There's a good summary and a copy of one such source at PynchonFiles:

http://www.pynchonfiles.com/datavallett.htm

       In David Seed's superb study, _The Fictional Labyrinths of Thomas
    Pynchon_, a letter from Pynchon, Jan 8 1969, is printed with his
    permission as an appendix. In response to Thomas F. Hirsch (who was
    writing a graduate paper on the South African Bondelzwarts
    Natives) Pynchon wrote back his sources for Chapter Nine of _V._ This
    chapter was born in 1960 at the New York Public Library as Pynchon
    looked for details on a 1919 Maltese nationalist uprising.

It seems that sheer luck had a lot to do with all that Herero data which
Pynchon (not to mention a critic or ten!) has gotten so much mileage out of.
Which is ironic, to say the least.

And I particularly like the somewhat coterminous narratorial admission of "a
genuine desire to see young people get together" at 214.31, which pre-empts
the précis/motto of Chapter 10 (p. 280).

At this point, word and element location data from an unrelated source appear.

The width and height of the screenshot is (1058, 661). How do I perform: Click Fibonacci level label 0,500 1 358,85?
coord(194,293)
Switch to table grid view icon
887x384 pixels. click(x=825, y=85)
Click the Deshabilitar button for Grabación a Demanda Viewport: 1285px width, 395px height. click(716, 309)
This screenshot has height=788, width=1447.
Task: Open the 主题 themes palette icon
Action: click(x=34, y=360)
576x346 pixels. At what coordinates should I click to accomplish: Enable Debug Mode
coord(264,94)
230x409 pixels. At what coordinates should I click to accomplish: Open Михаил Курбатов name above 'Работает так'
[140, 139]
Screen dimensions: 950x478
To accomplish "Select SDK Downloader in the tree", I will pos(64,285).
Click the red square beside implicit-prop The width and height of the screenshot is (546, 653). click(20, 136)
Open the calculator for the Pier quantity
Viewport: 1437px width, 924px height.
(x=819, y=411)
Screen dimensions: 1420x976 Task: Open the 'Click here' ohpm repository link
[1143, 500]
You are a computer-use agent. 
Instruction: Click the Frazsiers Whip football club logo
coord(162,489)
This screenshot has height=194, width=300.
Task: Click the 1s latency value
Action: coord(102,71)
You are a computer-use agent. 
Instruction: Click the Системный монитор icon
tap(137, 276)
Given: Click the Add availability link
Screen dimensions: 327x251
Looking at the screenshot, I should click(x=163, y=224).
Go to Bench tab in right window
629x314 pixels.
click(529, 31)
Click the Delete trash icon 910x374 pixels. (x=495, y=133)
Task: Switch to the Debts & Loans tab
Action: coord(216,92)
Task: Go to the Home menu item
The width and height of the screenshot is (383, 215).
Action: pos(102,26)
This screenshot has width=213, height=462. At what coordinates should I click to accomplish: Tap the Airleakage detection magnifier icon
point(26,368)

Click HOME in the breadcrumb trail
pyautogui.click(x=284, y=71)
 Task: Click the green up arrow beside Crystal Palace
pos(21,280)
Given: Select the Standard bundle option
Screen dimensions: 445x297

It seems to me that this simple
sentiment remains constant throughout Pynchon's fiction, right up to the
representation of the tantalisingly-near blossoming of young love between
Ethelmer and Tenebrae in _M&D_.

Profane's reliance on aleatory events (the paper fold cf. a coin toss trick
at 215.7), and the seeming tenacious perversity of the inanimate to mock
probability (the way that Benny is always and inevitably destined to be
dogged by the "luck of a schlemihl" at 216.28) seems to preempt further
attention to such themes in _GR_ with Poisson, Slothrop's stars et. al., but
it reminds me quite a bit of Tom Stoppard's _Rosencrantz and Guildenstern
Are Dead_ as well, which is, despite the playwright's humble protestations
to the contrary, also somewhat of a homage to Beckett's _Godot_ (and Beckett
gets a significant nod in Pig and Charisma's "drinking song" in Part III at
225.1). Theatre of the Absurd anyone?

I also like the way that "Pig and Profane remembered sea stories at each
other" (223.4), which idiosyncratic prepositional usage brings to the fore
many familiar themes w/r/t embellished "history", thwarted communication,
treating humans as inanimate objects u.s.w.